Borough in Pennsylvania, US

Wesleyville is a borough in Erie County, Pennsylvania, United States. The population was 3,229 at the 2020 census, down from 3,341 in 2010. It is part of the Erie Metropolitan Statistical Area.

==Geography==
Wesleyville is bordered to the west by the city of Erie, to the north by Lawrence Park Township, and to the east and south by Harborcreek Township.

According to the United States Census Bureau, the borough has a total area of 1.37 km2, all land. Fourmile Creek, a tributary of Lake Erie, forms the eastern border of the borough.

==Demographics==

Historical population
| Census | Pop. | Note | %± |
| 1920 | 1,457 |  | — |
| 1930 | 2,854 |  | 95.9% |
| 1940 | 2,918 |  | 2.2% |
| 1950 | 3,411 |  | 16.9% |
| 1960 | 3,534 |  | 3.6% |
| 1970 | 3,920 |  | 10.9% |
| 1980 | 3,998 |  | 2.0% |
| 1990 | 3,655 |  | −8.6% |
| 2000 | 3,617 |  | −1.0% |
| 2010 | 3,341 |  | −7.6% |
| 2020 | 3,222 |  | −3.6% |
| 2021 (est.) | 3,196 | Decrease | −0.8% |
Sources:

===2020 census===
As of the 2020 census, Wesleyville had a population of 3,222. The median age was 37.9 years. 23.3% of residents were under the age of 18 and 15.6% of residents were 65 years of age or older. For every 100 females there were 99.6 males, and for every 100 females age 18 and over there were 97.1 males age 18 and over.

100.0% of residents lived in urban areas, while 0.0% lived in rural areas.

There were 1,379 households in Wesleyville, of which 30.4% had children under the age of 18 living in them. Of all households, 34.0% were married-couple households, 24.1% were households with a male householder and no spouse or partner present, and 31.0% were households with a female householder and no spouse or partner present. About 31.3% of all households were made up of individuals and 14.0% had someone living alone who was 65 years of age or older.

There were 1,489 housing units, of which 7.4% were vacant. The homeowner vacancy rate was 1.8% and the rental vacancy rate was 6.9%.

Racial composition as of the 2020 census
| Race | Number | Percent |
|---|---|---|
| White | 2,834 | 88.0% |
| Black or African American | 66 | 2.0% |
| American Indian and Alaska Native | 10 | 0.3% |
| Asian | 42 | 1.3% |
| Native Hawaiian and Other Pacific Islander | 4 | 0.1% |
| Some other race | 57 | 1.8% |
| Two or more races | 209 | 6.5% |
| Hispanic or Latino (of any race) | 175 | 5.4% |

===2000 census===
As of the census of 2000, there were 3,617 people, 1,441 households, and 938 families residing in the borough. The population density was 6,765.4 PD/sqmi. There were 1,512 housing units at an average density of 2,828.1 /sqmi. The racial makeup of the borough was 96.71% White, 1.08% African American, 0.28% Native American, 0.22% Asian, 0.03% Pacific Islander, 0.50% from other races, and 1.19% from two or more races. Hispanic or Latino of any race were 1.69% of the population.

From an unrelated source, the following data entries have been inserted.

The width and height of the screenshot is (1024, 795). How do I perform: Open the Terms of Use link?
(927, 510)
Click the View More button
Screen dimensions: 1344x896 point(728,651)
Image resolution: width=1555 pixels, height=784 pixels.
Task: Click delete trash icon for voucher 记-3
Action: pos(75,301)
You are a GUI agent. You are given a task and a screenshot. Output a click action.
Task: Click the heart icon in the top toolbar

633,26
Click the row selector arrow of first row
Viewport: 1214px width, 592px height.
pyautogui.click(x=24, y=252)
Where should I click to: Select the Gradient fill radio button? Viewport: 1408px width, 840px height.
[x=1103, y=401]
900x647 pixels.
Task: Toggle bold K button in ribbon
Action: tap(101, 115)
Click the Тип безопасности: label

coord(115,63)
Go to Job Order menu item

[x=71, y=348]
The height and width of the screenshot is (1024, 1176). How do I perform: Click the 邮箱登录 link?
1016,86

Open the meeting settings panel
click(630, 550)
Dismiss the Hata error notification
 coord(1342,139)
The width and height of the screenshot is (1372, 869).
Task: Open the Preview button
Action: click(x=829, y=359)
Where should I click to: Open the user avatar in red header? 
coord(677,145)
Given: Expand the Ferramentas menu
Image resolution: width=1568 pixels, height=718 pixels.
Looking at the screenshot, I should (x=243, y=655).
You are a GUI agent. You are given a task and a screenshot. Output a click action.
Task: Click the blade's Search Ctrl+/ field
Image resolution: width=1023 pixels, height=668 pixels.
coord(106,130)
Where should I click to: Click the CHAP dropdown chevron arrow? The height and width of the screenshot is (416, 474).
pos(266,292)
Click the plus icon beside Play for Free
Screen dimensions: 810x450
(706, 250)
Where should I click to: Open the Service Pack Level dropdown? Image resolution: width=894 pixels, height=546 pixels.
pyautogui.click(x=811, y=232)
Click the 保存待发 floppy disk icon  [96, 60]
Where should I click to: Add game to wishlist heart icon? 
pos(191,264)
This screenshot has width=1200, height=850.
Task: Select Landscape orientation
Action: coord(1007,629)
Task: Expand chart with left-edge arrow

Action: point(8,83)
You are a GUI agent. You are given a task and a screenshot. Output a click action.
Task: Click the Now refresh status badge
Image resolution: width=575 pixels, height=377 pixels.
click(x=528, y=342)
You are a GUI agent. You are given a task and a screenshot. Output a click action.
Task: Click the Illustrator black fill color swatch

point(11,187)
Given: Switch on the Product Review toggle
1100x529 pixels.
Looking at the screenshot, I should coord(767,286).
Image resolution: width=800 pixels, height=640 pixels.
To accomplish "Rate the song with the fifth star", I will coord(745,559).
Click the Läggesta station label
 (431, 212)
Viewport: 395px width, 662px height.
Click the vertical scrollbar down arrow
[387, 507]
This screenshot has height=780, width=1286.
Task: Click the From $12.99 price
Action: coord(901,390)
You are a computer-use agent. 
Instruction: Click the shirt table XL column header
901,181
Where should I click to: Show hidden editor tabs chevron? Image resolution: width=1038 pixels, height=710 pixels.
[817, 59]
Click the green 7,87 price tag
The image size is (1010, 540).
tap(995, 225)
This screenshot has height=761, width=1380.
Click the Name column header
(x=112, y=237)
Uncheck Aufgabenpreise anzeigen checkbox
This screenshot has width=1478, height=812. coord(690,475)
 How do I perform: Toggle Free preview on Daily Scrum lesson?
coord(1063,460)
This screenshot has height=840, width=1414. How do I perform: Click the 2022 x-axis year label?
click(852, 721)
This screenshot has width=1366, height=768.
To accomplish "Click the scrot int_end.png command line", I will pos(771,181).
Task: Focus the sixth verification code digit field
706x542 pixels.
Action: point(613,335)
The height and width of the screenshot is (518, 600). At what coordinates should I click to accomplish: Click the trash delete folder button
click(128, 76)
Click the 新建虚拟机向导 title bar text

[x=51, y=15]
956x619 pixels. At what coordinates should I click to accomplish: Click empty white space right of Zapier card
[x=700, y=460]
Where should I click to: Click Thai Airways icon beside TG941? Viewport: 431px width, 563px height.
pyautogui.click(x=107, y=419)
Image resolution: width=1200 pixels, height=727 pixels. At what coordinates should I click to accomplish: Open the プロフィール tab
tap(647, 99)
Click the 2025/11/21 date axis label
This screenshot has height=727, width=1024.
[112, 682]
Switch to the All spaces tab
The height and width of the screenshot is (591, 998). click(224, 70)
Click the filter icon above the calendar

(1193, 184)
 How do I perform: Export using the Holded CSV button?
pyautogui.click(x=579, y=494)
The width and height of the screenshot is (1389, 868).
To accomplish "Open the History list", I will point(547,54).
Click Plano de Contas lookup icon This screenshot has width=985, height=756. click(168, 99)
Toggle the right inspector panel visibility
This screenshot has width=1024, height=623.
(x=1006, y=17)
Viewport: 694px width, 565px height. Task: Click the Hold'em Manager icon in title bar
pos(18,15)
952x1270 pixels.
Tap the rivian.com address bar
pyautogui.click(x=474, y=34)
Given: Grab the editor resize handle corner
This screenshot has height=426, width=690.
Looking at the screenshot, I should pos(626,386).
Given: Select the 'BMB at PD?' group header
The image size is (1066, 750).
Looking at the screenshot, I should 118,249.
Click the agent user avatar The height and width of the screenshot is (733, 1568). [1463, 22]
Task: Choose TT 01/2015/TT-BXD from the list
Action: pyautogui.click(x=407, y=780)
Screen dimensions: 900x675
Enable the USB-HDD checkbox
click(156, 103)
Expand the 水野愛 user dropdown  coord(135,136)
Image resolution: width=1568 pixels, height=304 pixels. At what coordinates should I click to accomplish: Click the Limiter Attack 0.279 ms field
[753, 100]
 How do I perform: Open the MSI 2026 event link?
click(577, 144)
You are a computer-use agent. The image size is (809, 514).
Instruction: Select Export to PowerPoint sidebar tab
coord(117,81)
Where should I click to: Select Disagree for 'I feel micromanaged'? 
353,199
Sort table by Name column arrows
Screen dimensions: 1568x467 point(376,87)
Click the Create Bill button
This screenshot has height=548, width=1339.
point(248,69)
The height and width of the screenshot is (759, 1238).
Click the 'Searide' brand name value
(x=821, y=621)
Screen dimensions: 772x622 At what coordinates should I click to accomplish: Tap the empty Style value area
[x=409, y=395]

There were 1,441 households, out of which 31.4% had children under the age of 18 living with them, 48.3% were married couples living together, 12.1% had a female householder with no husband present, and 34.9% were non-families. 27.2% of all households were made up of individuals, and 9.6% had someone living alone who was 65 years of age or older. The average household size was 2.51 and the average family size was 3.04.

In the borough the population was spread out, with 24.3% under the age of 18, 13.5% from 18 to 24, 28.2% from 25 to 44, 21.1% from 45 to 64, and 12.9% who were 65 years of age or older. The median age was 34 years. For every 100 females there were 99.6 males. For every 100 females age 18 and over, there were 97.8 males.

The median income for a household in the borough was $33,144, and the median income for a family was $42,694. Males had a median income of $32,000 versus $23,971 for females. The per capita income for the borough was $15,644. About 7.3% of families and 11.8% of the population were below the poverty line, including 12.3% of those under age 18 and 12.7% of those age 65 or over.